Cool , glad you enjoyed , it works grest for me ,,,


----------



## saericksonfl (Nov 23, 2013)

Your the best!  Great Thread -  Maybe that was Jeff Phillips in that blimp checking out your operation!  :)


----------



## bama bbq (Nov 23, 2013)

SWMBO is talkin about me doing some sausages. I have the book now this is the go-to thread!


----------



## putcz (Nov 24, 2013)

I want to try making Salami but can only get fridge in barn up to 37degs.
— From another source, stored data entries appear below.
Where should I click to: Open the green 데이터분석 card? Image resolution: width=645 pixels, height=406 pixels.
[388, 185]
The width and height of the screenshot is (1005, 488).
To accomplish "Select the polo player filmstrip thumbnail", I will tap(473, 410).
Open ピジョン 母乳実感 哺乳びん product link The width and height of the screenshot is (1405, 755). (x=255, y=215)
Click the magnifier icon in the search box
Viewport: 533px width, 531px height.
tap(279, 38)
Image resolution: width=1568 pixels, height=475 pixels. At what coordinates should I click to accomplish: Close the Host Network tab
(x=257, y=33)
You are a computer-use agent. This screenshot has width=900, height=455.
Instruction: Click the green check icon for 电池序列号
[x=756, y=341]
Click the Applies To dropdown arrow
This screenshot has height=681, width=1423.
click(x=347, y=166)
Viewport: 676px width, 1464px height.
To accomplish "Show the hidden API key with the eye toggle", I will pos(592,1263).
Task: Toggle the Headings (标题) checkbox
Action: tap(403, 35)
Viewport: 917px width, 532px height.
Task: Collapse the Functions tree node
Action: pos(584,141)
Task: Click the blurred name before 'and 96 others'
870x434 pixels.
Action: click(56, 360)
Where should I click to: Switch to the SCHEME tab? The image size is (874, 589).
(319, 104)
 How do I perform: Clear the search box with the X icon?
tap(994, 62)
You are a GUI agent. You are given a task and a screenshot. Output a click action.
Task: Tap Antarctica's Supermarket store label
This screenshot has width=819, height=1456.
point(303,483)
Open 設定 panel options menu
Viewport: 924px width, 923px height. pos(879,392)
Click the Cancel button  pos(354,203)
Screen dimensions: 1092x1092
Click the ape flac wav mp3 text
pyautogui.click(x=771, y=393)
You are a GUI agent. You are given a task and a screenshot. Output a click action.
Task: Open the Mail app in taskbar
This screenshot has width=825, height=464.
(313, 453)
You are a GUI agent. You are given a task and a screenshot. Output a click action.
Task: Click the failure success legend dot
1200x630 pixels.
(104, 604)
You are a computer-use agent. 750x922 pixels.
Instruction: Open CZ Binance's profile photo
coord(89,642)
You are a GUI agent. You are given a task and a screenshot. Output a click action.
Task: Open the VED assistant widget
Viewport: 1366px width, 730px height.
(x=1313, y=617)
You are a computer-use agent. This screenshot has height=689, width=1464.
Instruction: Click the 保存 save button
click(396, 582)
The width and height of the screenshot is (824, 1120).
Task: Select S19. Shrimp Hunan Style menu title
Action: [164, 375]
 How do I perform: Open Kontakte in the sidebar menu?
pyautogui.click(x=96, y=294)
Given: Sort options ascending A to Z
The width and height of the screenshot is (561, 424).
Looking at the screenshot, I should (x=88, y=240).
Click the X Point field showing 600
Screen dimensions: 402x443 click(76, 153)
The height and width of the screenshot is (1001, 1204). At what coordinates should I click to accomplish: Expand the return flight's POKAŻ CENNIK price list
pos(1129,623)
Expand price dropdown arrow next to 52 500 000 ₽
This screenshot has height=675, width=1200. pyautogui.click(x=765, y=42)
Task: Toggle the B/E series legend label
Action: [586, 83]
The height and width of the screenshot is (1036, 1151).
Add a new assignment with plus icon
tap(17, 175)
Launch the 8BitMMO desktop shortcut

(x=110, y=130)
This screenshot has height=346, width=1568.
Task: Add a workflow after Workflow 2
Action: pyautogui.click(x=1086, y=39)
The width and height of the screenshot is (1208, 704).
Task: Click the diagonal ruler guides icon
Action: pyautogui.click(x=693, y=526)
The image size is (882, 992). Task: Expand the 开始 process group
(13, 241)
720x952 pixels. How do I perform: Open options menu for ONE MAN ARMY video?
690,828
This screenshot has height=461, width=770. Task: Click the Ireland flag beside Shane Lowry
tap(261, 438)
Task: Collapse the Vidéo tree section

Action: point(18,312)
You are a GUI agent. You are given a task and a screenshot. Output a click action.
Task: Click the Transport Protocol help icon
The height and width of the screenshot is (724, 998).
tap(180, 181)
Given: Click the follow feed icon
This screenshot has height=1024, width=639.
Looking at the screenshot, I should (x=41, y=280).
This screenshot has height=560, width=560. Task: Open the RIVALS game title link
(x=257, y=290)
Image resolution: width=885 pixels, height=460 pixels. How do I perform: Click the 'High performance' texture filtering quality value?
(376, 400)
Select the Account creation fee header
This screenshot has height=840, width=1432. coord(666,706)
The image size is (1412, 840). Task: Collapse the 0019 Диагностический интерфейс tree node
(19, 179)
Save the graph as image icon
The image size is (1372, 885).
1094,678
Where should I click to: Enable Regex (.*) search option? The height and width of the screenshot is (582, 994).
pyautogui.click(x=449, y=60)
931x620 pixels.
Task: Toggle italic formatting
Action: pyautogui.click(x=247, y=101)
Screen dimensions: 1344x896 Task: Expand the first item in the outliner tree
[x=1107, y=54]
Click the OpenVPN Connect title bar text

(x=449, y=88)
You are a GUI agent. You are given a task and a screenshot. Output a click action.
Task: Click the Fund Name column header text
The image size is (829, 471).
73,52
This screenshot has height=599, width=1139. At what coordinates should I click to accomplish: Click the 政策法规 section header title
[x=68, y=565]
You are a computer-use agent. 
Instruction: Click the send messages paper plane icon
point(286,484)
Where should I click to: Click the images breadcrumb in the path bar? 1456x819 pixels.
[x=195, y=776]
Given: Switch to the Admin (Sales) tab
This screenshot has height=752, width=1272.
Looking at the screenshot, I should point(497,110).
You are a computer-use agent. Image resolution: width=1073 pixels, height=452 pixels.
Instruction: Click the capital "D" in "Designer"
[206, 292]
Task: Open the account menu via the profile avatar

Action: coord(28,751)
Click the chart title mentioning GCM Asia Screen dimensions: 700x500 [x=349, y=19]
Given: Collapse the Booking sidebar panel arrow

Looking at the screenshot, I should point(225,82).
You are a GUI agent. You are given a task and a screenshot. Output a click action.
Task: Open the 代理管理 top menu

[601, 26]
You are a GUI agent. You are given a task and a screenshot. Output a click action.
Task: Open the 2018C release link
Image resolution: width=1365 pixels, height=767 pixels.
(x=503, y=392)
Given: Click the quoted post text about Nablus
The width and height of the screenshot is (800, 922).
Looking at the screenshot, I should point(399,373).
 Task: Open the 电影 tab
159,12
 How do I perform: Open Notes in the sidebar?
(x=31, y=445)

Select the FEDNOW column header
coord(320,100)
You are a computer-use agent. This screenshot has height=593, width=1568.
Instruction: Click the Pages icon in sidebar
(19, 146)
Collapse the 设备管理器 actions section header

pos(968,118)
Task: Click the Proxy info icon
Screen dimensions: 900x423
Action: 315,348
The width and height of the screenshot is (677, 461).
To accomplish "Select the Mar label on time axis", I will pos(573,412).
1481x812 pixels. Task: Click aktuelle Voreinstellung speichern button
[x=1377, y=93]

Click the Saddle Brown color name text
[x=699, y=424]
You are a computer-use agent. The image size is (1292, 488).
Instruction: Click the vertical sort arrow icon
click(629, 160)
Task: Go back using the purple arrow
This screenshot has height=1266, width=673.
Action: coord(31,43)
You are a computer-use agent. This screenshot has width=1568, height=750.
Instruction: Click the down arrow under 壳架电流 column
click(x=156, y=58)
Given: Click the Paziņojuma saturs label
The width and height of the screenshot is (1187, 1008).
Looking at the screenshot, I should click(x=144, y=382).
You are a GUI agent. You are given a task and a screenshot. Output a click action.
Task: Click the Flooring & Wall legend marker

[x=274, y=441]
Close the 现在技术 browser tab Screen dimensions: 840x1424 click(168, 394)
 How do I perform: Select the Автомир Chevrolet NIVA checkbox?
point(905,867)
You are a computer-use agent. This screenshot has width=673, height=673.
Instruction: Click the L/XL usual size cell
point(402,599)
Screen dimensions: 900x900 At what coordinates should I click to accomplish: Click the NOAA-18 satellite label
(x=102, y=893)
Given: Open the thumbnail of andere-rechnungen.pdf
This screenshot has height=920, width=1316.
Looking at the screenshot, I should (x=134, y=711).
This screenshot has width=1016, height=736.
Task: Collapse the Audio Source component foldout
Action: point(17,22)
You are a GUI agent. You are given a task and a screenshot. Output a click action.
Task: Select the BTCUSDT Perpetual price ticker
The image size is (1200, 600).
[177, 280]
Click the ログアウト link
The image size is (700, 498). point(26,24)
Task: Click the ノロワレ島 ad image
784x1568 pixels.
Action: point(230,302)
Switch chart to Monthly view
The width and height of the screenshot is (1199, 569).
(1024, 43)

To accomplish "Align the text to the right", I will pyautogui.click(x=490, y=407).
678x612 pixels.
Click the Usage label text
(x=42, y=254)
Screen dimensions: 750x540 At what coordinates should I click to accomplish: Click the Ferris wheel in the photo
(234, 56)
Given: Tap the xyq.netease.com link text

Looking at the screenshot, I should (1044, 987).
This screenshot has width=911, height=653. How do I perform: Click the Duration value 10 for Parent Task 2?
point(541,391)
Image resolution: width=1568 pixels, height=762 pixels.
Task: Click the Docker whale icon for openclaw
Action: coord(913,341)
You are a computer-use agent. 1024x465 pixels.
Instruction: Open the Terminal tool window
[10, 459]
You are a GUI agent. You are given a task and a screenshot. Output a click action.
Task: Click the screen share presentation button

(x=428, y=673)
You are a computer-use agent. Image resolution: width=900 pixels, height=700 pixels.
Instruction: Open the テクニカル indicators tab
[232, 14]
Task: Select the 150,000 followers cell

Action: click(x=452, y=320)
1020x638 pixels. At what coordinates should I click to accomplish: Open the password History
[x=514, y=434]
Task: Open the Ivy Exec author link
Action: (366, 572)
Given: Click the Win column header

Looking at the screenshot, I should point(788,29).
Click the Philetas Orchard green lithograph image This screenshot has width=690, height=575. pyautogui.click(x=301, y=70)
Any thoughts would be appreciated.


----------



## hoosierguy (Apr 23, 2014)

Hoity, you really have your Sh** together! 

I am a total novice here, but have a question about the smoking part of the process.  How does the smoking affect the sausage when it's in those tubes?  Are the tubes porous and the smoke permeates them?

Thanks for sharing!

JW Lehman

CWO2 USMC Retired

1978-1998


----------



## hoity toit (Oct 10, 2014)

yes sir the smoke permeates just fine,,,low and slow is the way to go..

I am going to be making some more hopefully this weekend to add to the forum. here.


----------



## rimrocksmoker (Oct 12, 2014)

Nice Looking sausages, Great post.


----------